The relation of Control with other managerial functions is explained below:
1. Relationship of Control with Planning: There is a close relationship between the Control and Planning functions of Management. Planning is the basis of Control, The control process involves determining the standards, comparison of the deviations, and taking corrective action to remove such deviations. In this process, planning provides such standards against which the progress of the actual performance is compared.

Thus where there is no plan there can be no basis for control. HG Hick has rightly said that “Planning is clearly a prerequisite for controlling. It is utterly foolish to think that controlling could be accomplished without planning there is no predetermined understanding of the desired performance.

On the other hand, plans will also prove mere imaginations in the absence of control. Because in such a case there will be no one to check whether or not everything is being done according to plans. Also in the absence of control, there will be no corrective action to direct the actual progress towards the accomplishment of plans.

Thus planning is meaningless without control, and control is aimless without planning.

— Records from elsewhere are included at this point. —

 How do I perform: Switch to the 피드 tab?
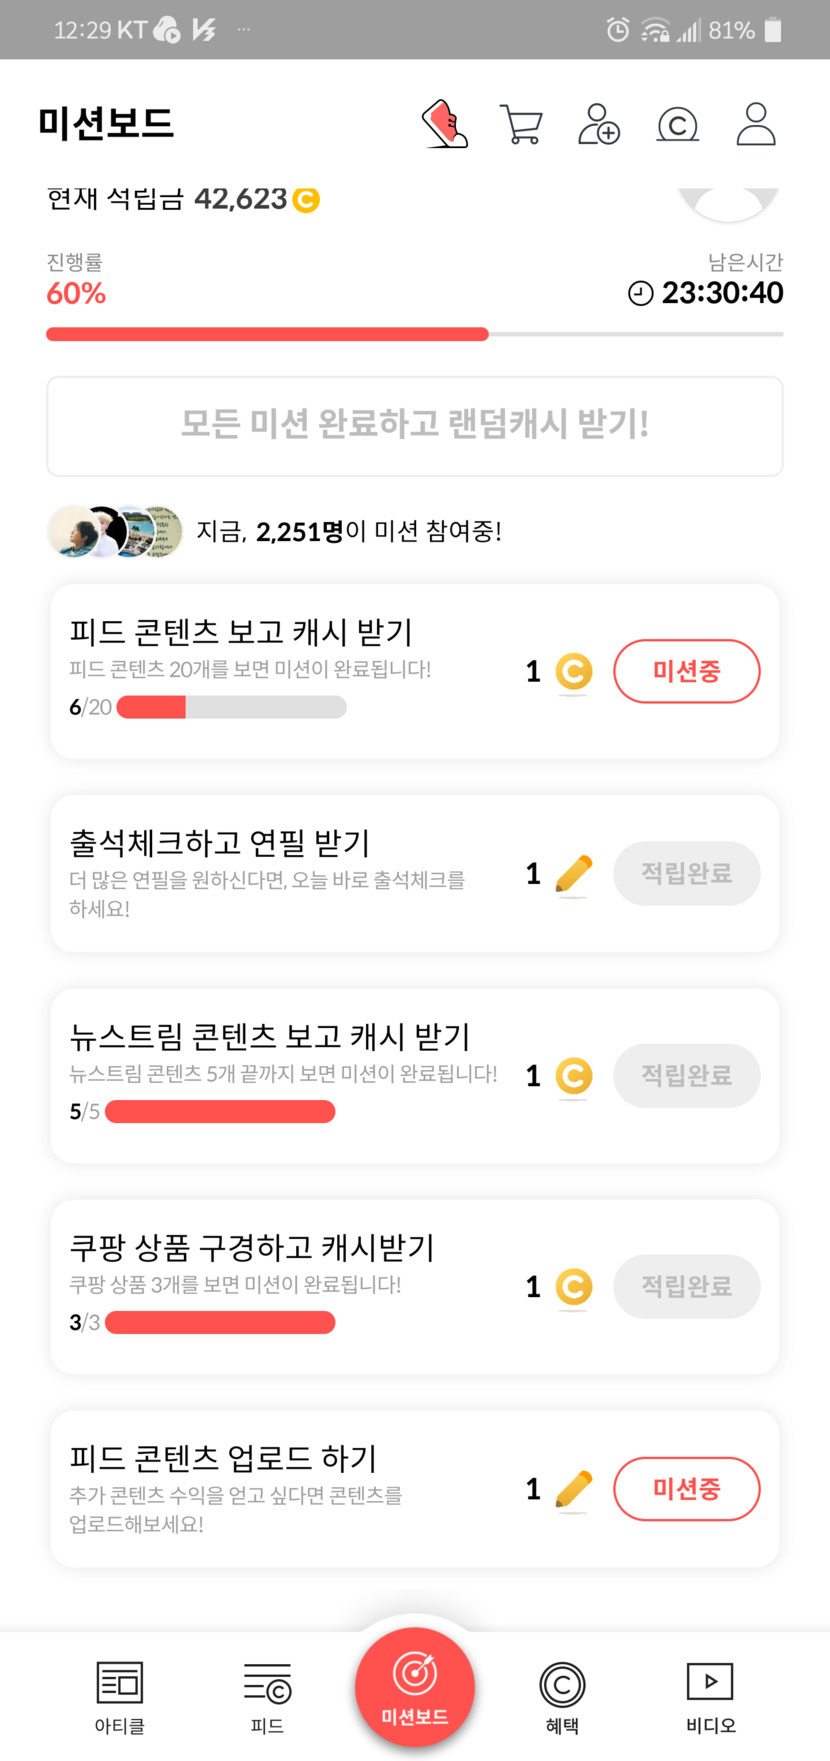click(x=267, y=1696)
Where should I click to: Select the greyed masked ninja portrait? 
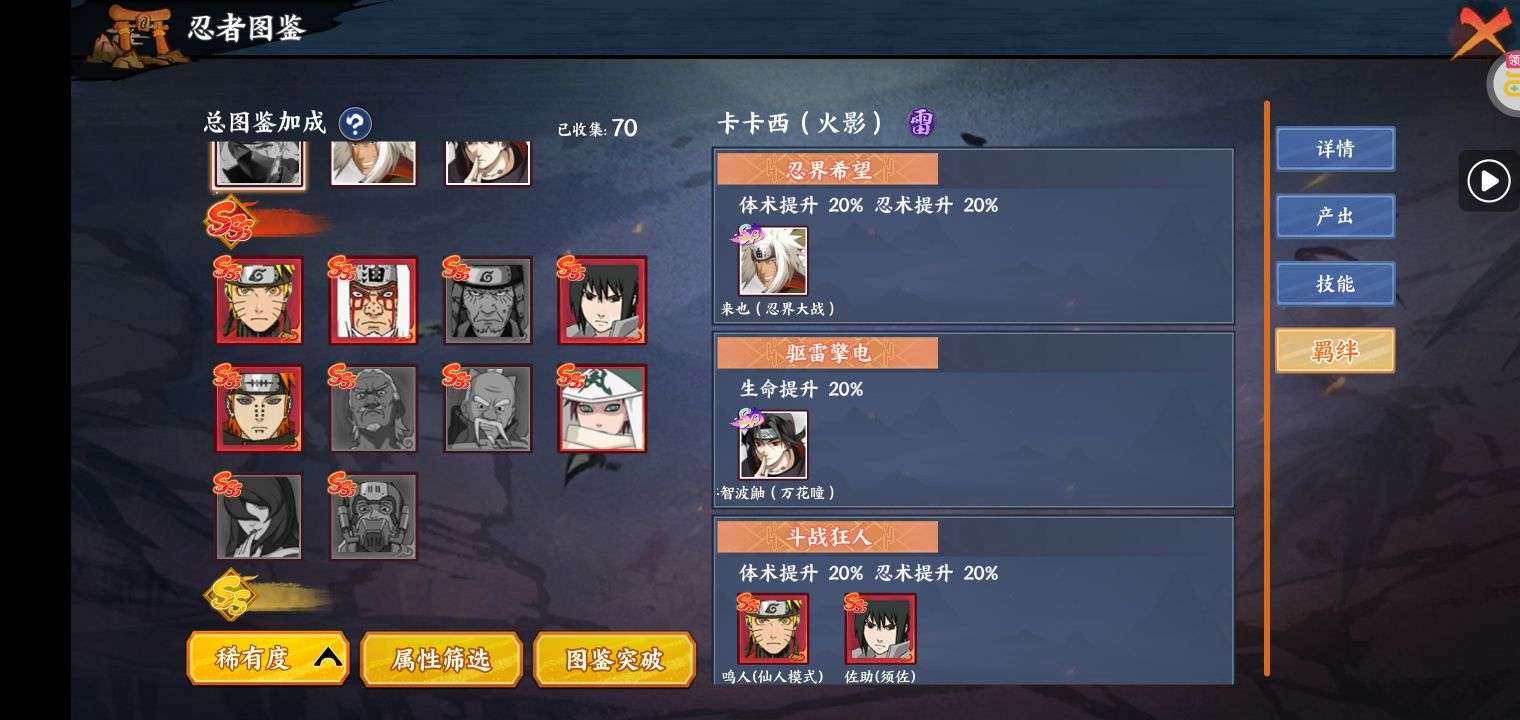tap(373, 517)
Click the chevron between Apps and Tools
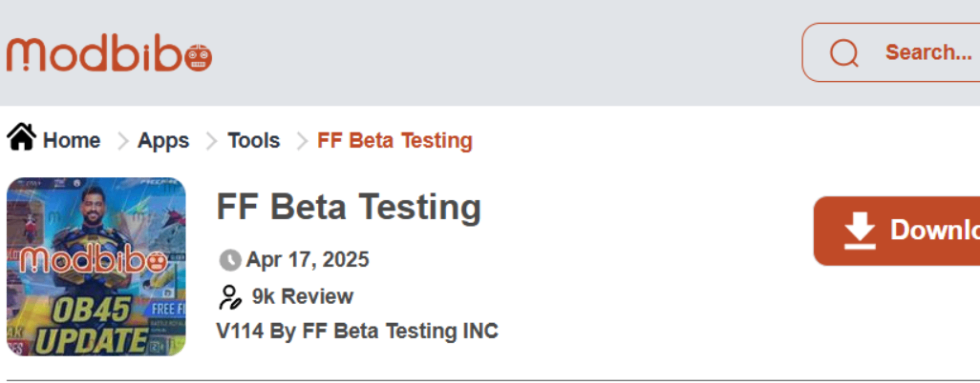Image resolution: width=980 pixels, height=383 pixels. pyautogui.click(x=212, y=141)
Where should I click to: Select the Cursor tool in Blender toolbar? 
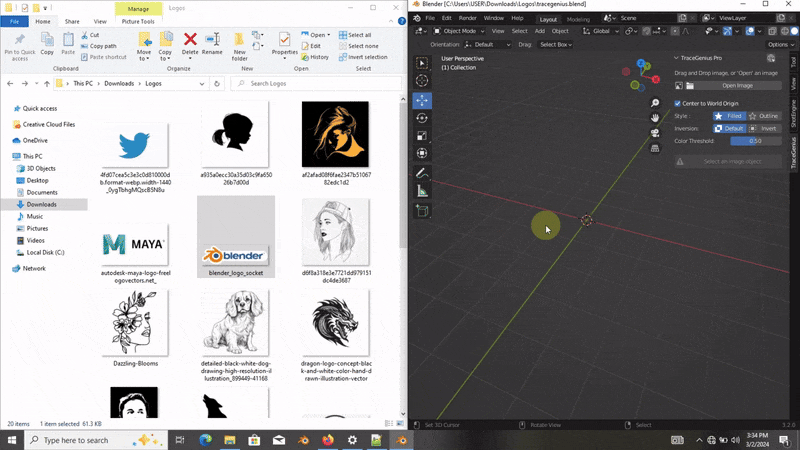[x=422, y=81]
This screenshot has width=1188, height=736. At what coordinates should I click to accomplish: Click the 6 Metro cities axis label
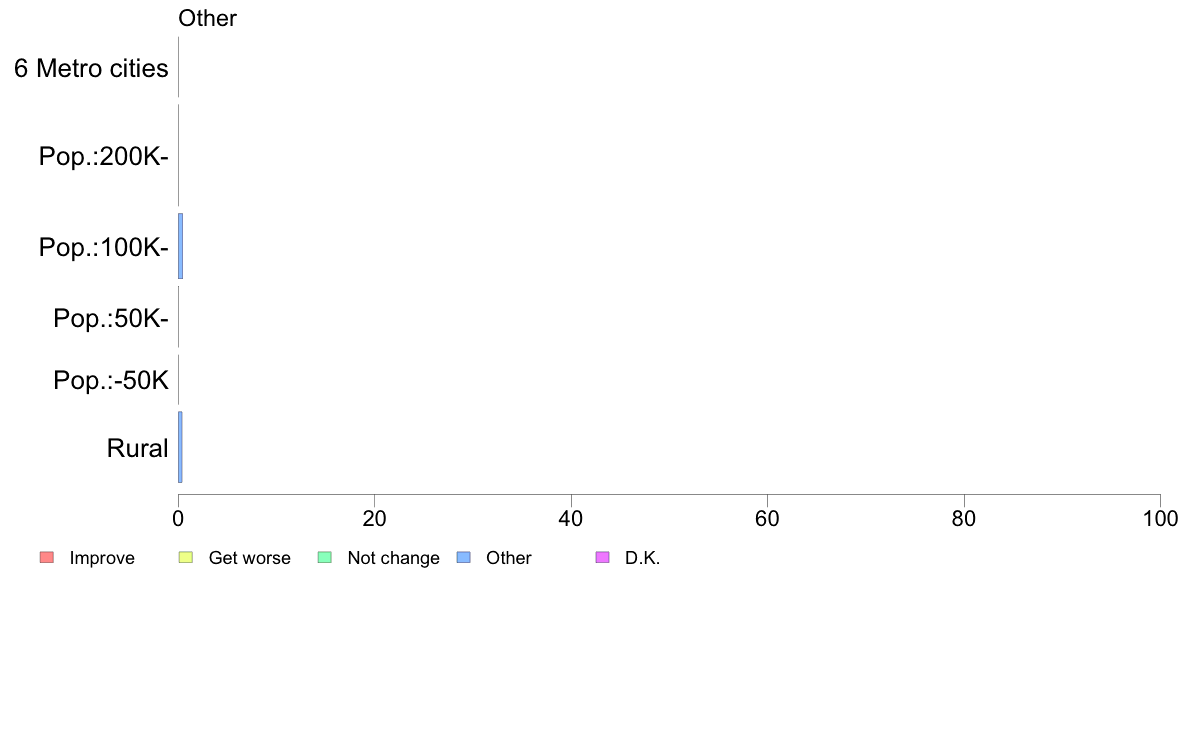91,68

2. Relationship of control with the organization: Control can be meaningful only when the person responsible for deviations is identified and is held responsible. This is possible only because of the organization because it is only in an organization that the authority and responsibility of each one are defined. In the absence of organization, neither the person responsible for committing the mistakes will be identified nor any action can be taken against him. Hence, the same mistakes will be repeated time and again. As such, effective organization is essential for effective control.

Similarly, Organisation is also dependent upon control because organizing is to assign work to individuals and give them authority and fix responsibility in case of mistakes. Since fixing of responsibility’ is possible only through Control, therefore effective control is essential for effective organization.

3. Relationship of control with Direction: Direction removes the difficulties in the way of various functions even before they are reviewed in order to control their progress. Direction makes the employee more capable and enthusiastic towards their work and provides them with adequate guidance training and supervision. Thus direction and control are interlinked with each other.

4. Relationship of control with other functions of Management: Control has deep relations with other functions of management as well. Communication helps in comparison of actual results with the standards by providing timely information of actual results with the standards by providing timely information of actual progress. Decision-making helps in determining the way to remove the deviations and the type of corrective actions to be undertaken.

Motivation helps in encouraging people to work towards the achievement of organizational objectives. Under control performance of each person is evaluated and efficient persons are motivated by providing them financial and non-financial incentives whereas inefficient employees are provided training to remove their deficiencies. Thus, it is clear that all the functions of management are inter-linked.

The relationship of various managerial functions is depicted through the following diagram:
Class 12 Business Studies Important Questions Chapter 8 Controlling 1

From the above diagram, it is clear that the relationship between control and other managerial function is so deep that it is impossible to think of them separately. Every function affects the control and gets affected by it.